Le secteur du tabac est depuis longtemps un oligopole dur qui tire ses profits colossaux de la dépendance à la nicotine.


Face à ce gigantesque problème de santé publique, l’action de l’Etat sur les trente dernières années (taxation, interdiction dans les lieux publics, communication, substitut à la nicotine) s’est avérée peu efficace au vu des volumes de cigarettes vendus année après année, du nombre de fumeurs, du risque de maladies graves et de décès (estimés à 700.000 par an dans l’UE) imputables à l’inhalation de résidus de combustion thermique associés à la consommation de tabac.

Apparue il y a dix ans, la cigarette électronique est en train de bousculer cette impasse. Rendue possible grâce au progrès technologique dans le domaine des batteries, la cigarette électronique reproduit les gestes du fumeur qui inhale de la vapeur de propylène-glycole le plus souvent parfumée, dosée ou pas en nicotine. Le propylène-glycole est un produit certifié non nocif, utilisé depuis longtemps dans la production d’aérosols ou de fumée factice dans les spectacles.

• [Consigne à suivre]
Pour chacune des affirmations suivantes, indiquez si elle concorde avec le texte sur la cigarette électronique. Répondez par oui ou par non et citez à l’identique les mots du texte qui tranchent.
1. La cigarette électronique est apparue il y a dix ans.
2. L’action de l’État contre le tabac sur les trente dernières années s’est révélée très efficace.
3. Le propylène-glycole sert depuis longtemps à produire de la fumée factice dans les spectacles.

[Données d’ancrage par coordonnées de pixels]
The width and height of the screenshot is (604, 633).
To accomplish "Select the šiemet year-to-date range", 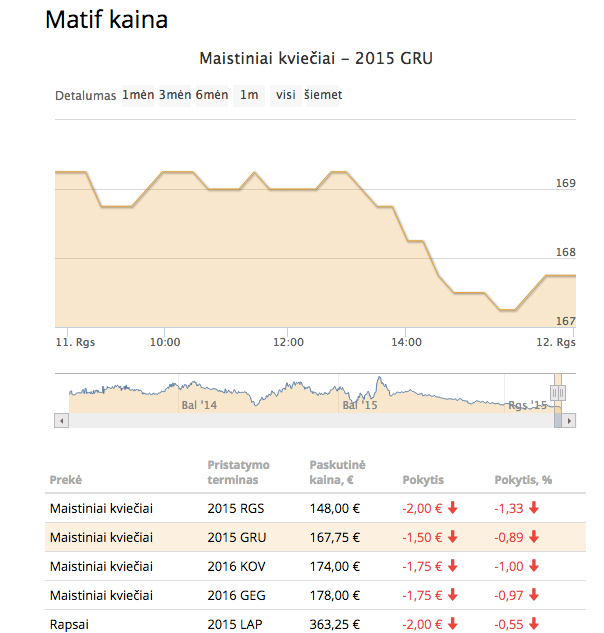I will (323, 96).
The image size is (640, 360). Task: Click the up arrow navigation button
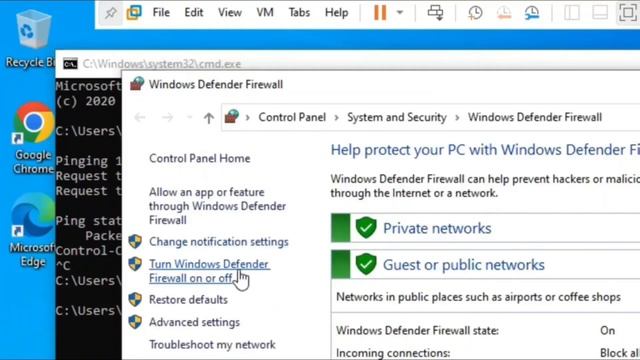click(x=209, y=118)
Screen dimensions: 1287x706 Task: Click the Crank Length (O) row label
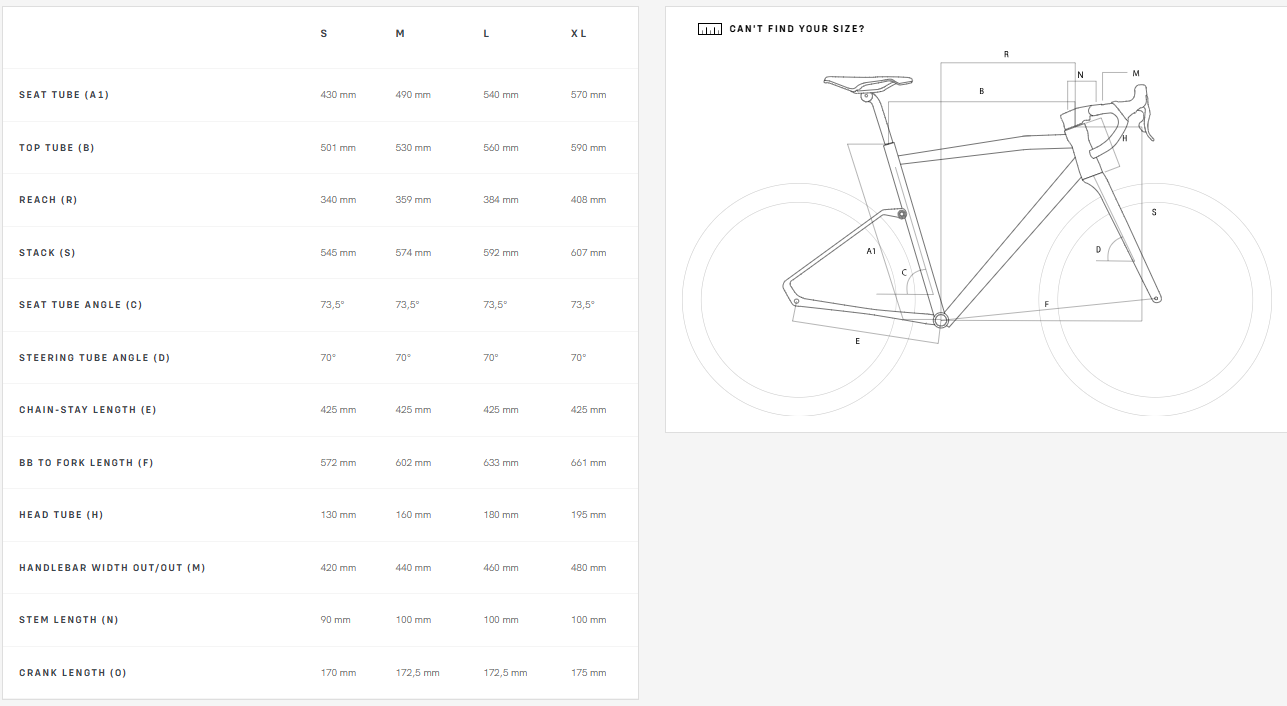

• [Corrigé]
1. Oui : « Apparue il y a dix ans, la cigarette électronique ».
2. Non : « s’est avérée peu efficace ».
3. Oui : « utilisé depuis longtemps dans la production d’aérosols ou de fumée factice dans les spectacles ».